> [Page text]:
********************
So sorry for you but only you know what you need to do for your lovely companion..we had to make the same decision a year ago with our cocker he was 12 1/2 had had a lovely life but we had to do what was best for our life man ..the most heart breaking moment ever but we knew it was right ..I really feel for you at this time..but as I said you'll know what's best ..take care my thoughts are with you .


----------



## Shady (Mar 7, 2011)

I ended up taking him to the vets last night to be put to sleep. At first he was calm and settled on my lap but he then started gasping as though in pain and that was it. I knew he was going to die last night, I was just hoping he would go peacefully in my lap. I just couldn’t do nothing when he started acting like that. My heart is literally broken, as I’m sure many of you have been. I am now ferret less. It’s going to be so hard.


----------



## kimthecat (Aug 11, 2009)

I'm so sorry to hear this .


----------



## Matrod (Dec 22, 2014)

I'm so very sorry @Shady 

Run free Spike xx


----------



## Once upon a gerbil (or 2) (Aug 8, 2018)

Sorry for your loss. At least he won't be suffering now, you have done the right thing that any caring and loving owner would do, and clearly you are one of the most carin and loving owners around. Hugs to both you and Spike,

Once xxx


----------



## Babyshoes (Jul 1, 2016)

I'm so sorry to hear this, never easy to do but it was clearly the right decision. 

DIP Spike.


----------



## ZoeM (Jul 16, 2015)

You knew it was time and you took your old dude to the vets and were with him at the end. Until the end you cared and loved him and had his best interests in your heart. Though it can not be of any consolation now as your heart is broken, in time you will know you did your all.

Hang on in there.

With love,

Z xxx


----------



## PawsOnMe (Nov 1, 2012)

I'm so sorry for your loss, you did the right thing and he lived to a brilliant age. Rest in peace Spike x


----------



## noushka05 (Mar 28, 2008)

Aw I'm so sorry to hear this sad news. You did the kindest thing for Spike x

Scamper free little fella x


----------



## Shady (Mar 7, 2011)

Thank you all for the support. The last few days have been incredibly hard. I feel so so lost. I hate not having him there.


----------
********************
Page and screen pointing data:

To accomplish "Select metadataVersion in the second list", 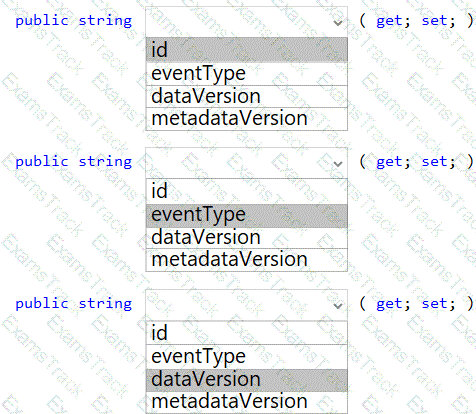I will point(247,260).
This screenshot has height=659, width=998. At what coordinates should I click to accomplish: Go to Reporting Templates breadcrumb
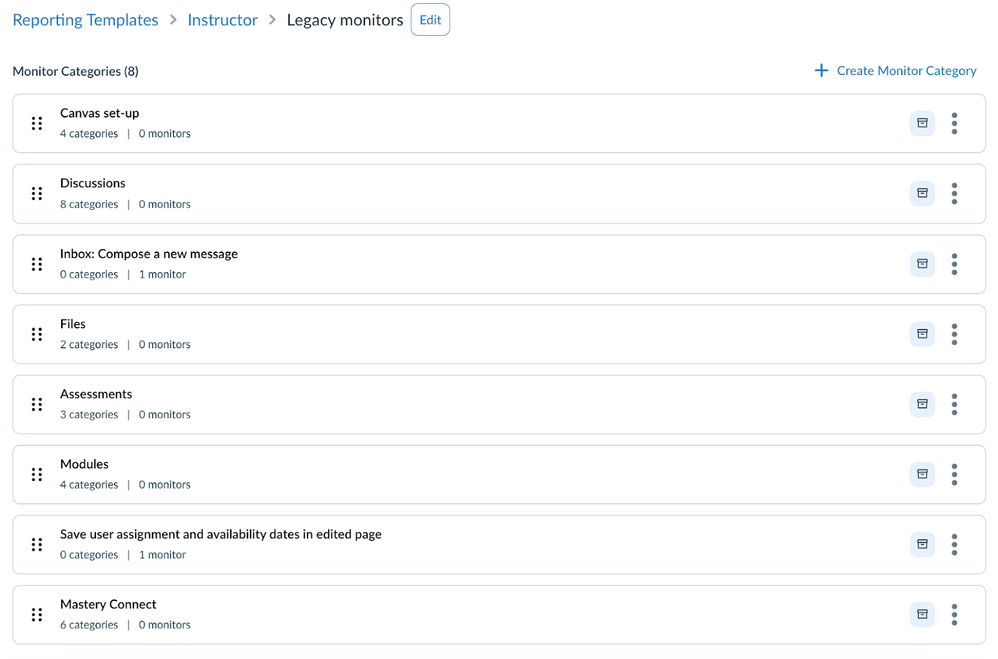[85, 20]
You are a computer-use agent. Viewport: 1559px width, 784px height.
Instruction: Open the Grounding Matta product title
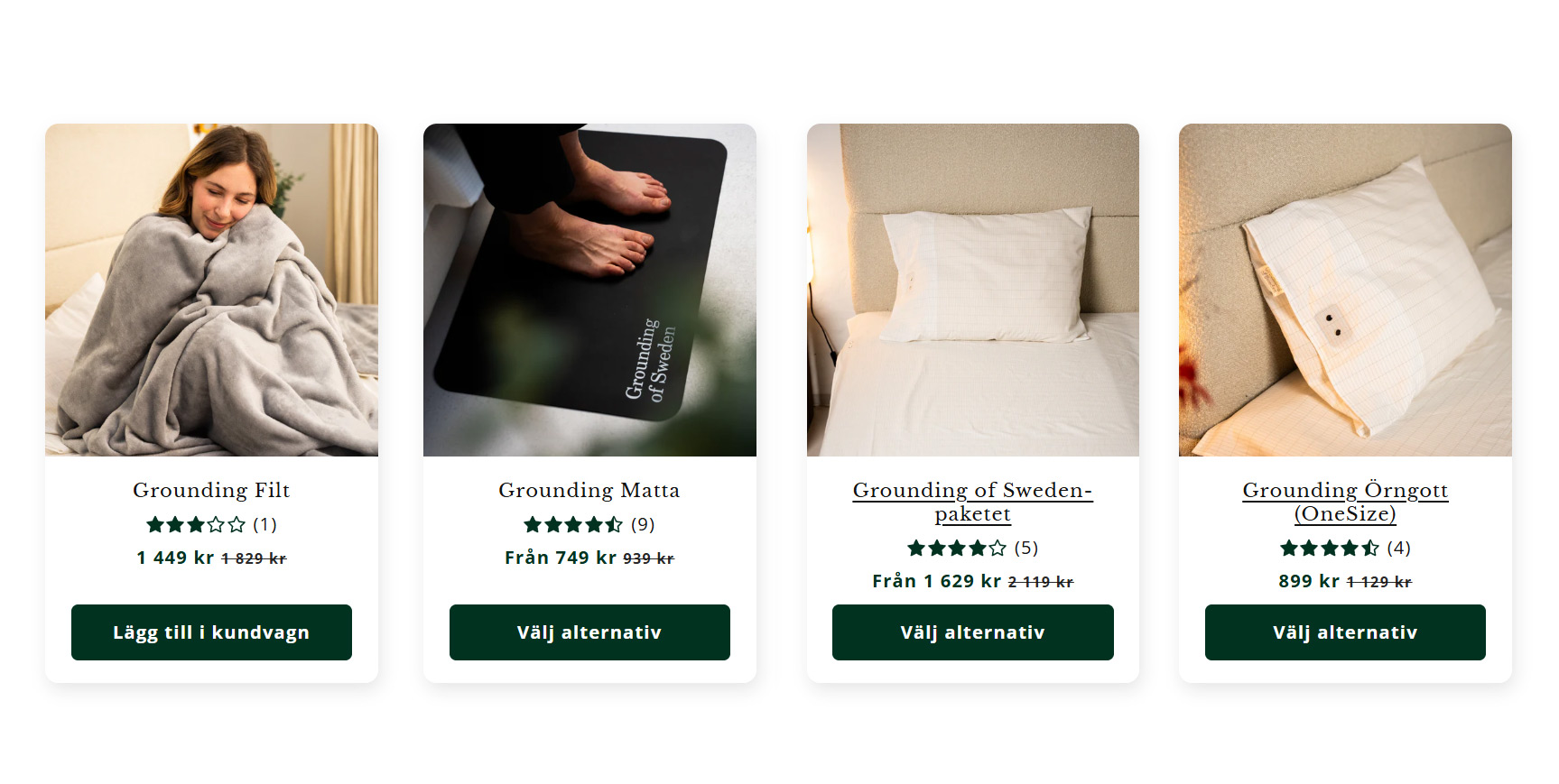(x=589, y=490)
********************
> [Exercise objective]: Write out the entire forum thread about losing Spike, keeping every word and line unchanged.

> [The reply]:
So sorry for you but only you know what you need to do for your lovely companion..we had to make the same decision a year ago with our cocker he was 12 1/2 had had a lovely life but we had to do what was best for our life man ..the most heart breaking moment ever but we knew it was right ..I really feel for you at this time..but as I said you'll know what's best ..take care my thoughts are with you .


----------



## Shady (Mar 7, 2011)

I ended up taking him to the vets last night to be put to sleep. At first he was calm and settled on my lap but he then started gasping as though in pain and that was it. I knew he was going to die last night, I was just hoping he would go peacefully in my lap. I just couldn’t do nothing when he started acting like that. My heart is literally broken, as I’m sure many of you have been. I am now ferret less. It’s going to be so hard.


----------



## kimthecat (Aug 11, 2009)

I'm so sorry to hear this .


----------



## Matrod (Dec 22, 2014)

I'm so very sorry @Shady 

Run free Spike xx


----------



## Once upon a gerbil (or 2) (Aug 8, 2018)

Sorry for your loss. At least he won't be suffering now, you have done the right thing that any caring and loving owner would do, and clearly you are one of the most carin and loving owners around. Hugs to both you and Spike,

Once xxx


----------



## Babyshoes (Jul 1, 2016)

I'm so sorry to hear this, never easy to do but it was clearly the right decision. 

DIP Spike.


----------



## ZoeM (Jul 16, 2015)

You knew it was time and you took your old dude to the vets and were with him at the end. Until the end you cared and loved him and had his best interests in your heart. Though it can not be of any consolation now as your heart is broken, in time you will know you did your all.

Hang on in there.

With love,

Z xxx


----------



## PawsOnMe (Nov 1, 2012)

I'm so sorry for your loss, you did the right thing and he lived to a brilliant age. Rest in peace Spike x


----------



## noushka05 (Mar 28, 2008)

Aw I'm so sorry to hear this sad news. You did the kindest thing for Spike x

Scamper free little fella x


----------



## Shady (Mar 7, 2011)

Thank you all for the support. The last few days have been incredibly hard. I feel so so lost. I hate not having him there.


----------